Detailed code optimization advice
This document has some detailed advice for implementing code optimization in your compiler.
General advice, testing
Keep a log of your work. Not only will this be helpful for writing your report, it will also be a good way to document and understand how different analysis and optimization techniques interact with each other.
Test frequently. The run_test.rb and run_all.rb scripts in the assign05 directory of the test repo can take an option argument, which will in turn be passed to the compiler executable’s main function.

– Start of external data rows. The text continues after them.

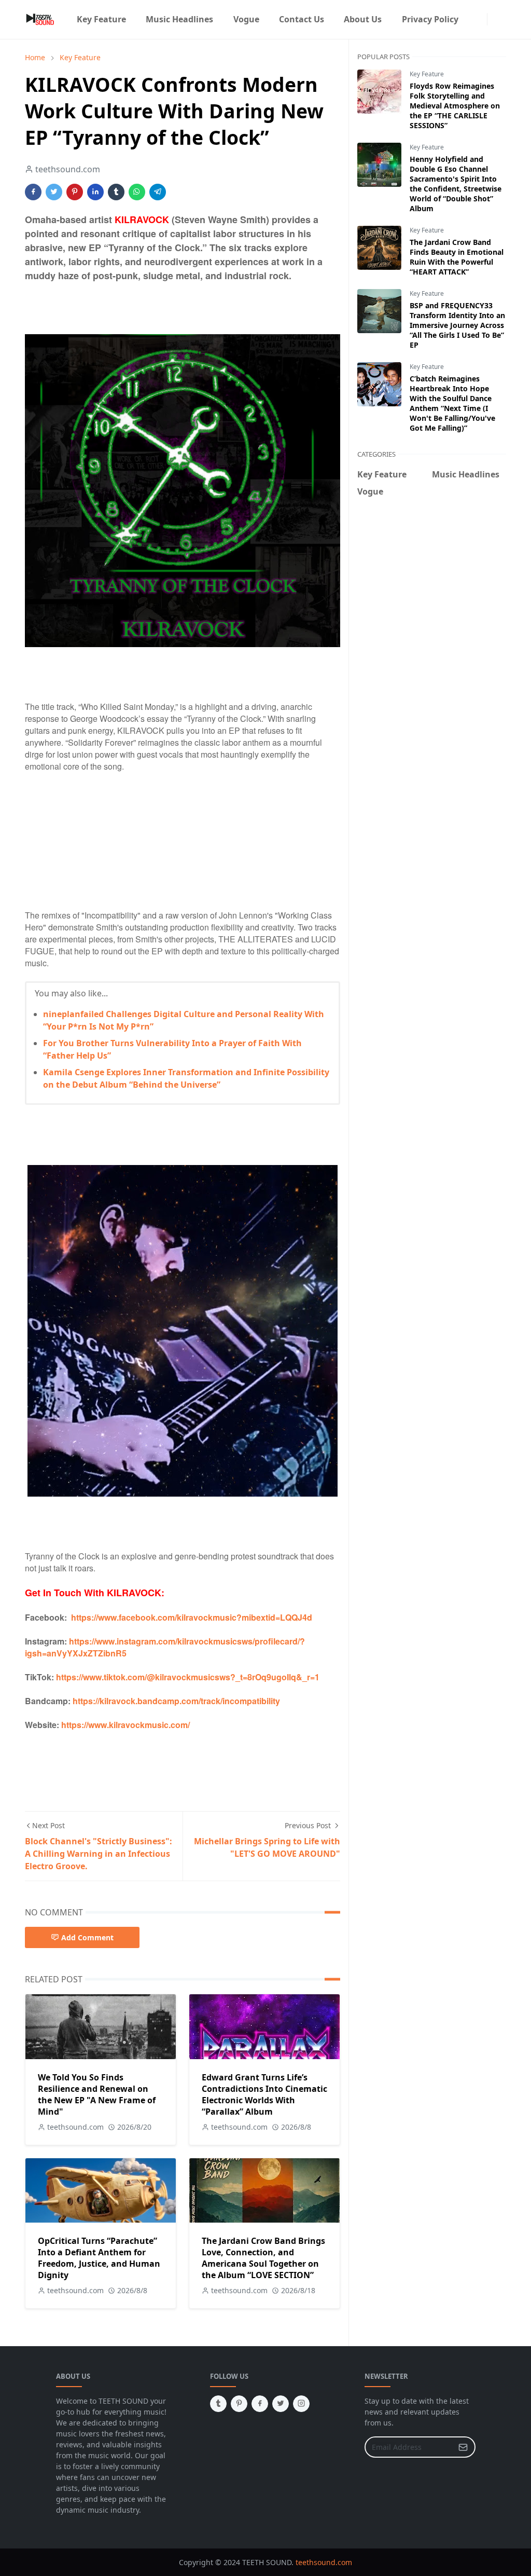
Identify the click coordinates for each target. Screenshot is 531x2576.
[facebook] (472, 19)
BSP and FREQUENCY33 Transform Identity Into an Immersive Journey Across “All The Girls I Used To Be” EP (457, 325)
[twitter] (280, 2403)
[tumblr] (218, 2403)
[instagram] (481, 19)
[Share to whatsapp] (137, 192)
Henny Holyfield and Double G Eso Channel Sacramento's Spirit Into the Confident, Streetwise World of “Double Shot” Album (455, 183)
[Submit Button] (463, 2447)
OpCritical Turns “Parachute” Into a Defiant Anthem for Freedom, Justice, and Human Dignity (99, 2258)
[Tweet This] (54, 192)
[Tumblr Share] (116, 192)
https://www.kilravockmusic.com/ (125, 1725)
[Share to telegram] (157, 192)
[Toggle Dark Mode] (494, 19)
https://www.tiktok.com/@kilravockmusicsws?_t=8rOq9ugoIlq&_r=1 (187, 1677)
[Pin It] (74, 192)
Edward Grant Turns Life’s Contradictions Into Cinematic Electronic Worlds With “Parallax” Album (264, 2094)
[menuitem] (101, 19)
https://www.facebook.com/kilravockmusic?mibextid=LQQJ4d (191, 1617)
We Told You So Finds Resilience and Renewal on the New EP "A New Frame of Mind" (97, 2094)
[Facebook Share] (33, 192)
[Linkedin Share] (95, 192)
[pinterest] (239, 2403)
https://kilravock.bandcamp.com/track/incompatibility (176, 1701)
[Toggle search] (502, 19)
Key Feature (427, 74)
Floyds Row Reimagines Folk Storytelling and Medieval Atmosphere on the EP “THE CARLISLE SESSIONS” (455, 105)
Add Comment (87, 1937)
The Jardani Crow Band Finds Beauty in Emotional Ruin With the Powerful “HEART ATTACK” (457, 257)
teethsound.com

So, you can use
./run_all.rb -o
to test that your compiler produces correct code for all of the tests, and use
./run_all.rb
to test that generating unoptimized code still works correctly.
Structure your development progress into units of progress that are as small as possible.
IR, storage allocation
Delay storage allocation until as late as possible.

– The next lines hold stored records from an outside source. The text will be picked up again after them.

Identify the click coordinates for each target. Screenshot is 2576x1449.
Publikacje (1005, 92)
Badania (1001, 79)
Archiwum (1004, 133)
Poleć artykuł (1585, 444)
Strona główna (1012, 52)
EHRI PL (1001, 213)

Represent scalar local variables symbolically. For example, just use virtual registers to represent them in the high-level IR. (Hopefully you did this in Assignment 4!)
If the initial version of your code generator allocates memory for virtual registers, this is great. This provides a fallback for virtual registers that cannot be assigned a machine register.

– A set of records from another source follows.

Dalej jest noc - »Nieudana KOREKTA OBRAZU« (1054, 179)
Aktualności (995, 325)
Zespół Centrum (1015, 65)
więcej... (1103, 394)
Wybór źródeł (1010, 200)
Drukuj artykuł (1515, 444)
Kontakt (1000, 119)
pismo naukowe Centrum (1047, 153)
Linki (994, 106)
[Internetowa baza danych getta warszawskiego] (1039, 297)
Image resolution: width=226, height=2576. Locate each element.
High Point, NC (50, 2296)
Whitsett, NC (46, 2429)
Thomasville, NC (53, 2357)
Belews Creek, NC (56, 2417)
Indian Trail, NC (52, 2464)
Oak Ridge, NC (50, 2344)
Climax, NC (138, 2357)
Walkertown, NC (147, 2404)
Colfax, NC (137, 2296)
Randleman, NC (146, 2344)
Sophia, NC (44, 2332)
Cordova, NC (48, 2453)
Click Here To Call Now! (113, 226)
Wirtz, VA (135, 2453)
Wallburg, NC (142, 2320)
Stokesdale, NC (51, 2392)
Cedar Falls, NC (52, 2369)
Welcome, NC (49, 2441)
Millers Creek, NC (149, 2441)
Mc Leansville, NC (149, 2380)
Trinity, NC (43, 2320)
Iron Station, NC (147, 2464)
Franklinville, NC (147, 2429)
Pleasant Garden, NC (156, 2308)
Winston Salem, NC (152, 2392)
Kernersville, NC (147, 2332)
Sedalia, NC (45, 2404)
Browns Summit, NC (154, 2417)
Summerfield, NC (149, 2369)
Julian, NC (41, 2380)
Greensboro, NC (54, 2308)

Assume that arrays and structs are stored in memory. It is a good idea to compute storage requirements (offsets and sizes) for these relatively early, and to emit address computations in the initial high level code. Only scalar variables should be candidates for register allocation.
A pass over the AST can identify scalar loop variables. These are
candidates for being allocated/assigned to callee-saved registers
(%rbx
, %r12
, %r13
, etc.) You can implement a mechanism to tell the
x86-64 assembly code generator that the virtual register for the
selected loop variables should be generated directly as the appropriate
machine register operand. Note that the generated code uses any
callee-saved regsiters, they will need to be saved and restored as part
of your prologue and epilogue code. (Use pushq and popq to save and
restore each one.) Note that each register that is pushed decreases
%rsp by 8, and thus affects stack alignment.
High-level optimization
Have an easy to use and robust API for determining which virtual registers
(if any are) defined and/or used by each instruction. The
highlevel_defuse.h
header defines functions for determining def/use
information for high-level instructions, and you should be able to use
these functions as-is unless you’ve changed the semantics of the
high-level IR.
Do transformations constructively rather than destructively. For example,
a peephole analysis transforms an InstructionSequence
(i.e., a basic block)
into a computed InstructionSequence
. A new ControlFlowGraph
is constructed
as the result of applying one or more block-level transformations on
the blocks of the original ControlFlowGraph
. (The ControlFlowGraphTransform
class is provided to make it straightforward to implement optimizations
this way: see the
How/where to implement optimizations
section of the assignment description.)
Transformations which remove redundancies can result in definitions of virtual registers which are immediately dead. For example:
- a constant was assigned to a virtual register
- a constant propagation phase copied the constant into the instruction where the virtual register was used
- if there were no other uses of the virtual register, it is now dead, and the instruction that loaded the constant into it is now redundant
Instructions which are defs of virtual registers that are immediately dead can simply be eliminated.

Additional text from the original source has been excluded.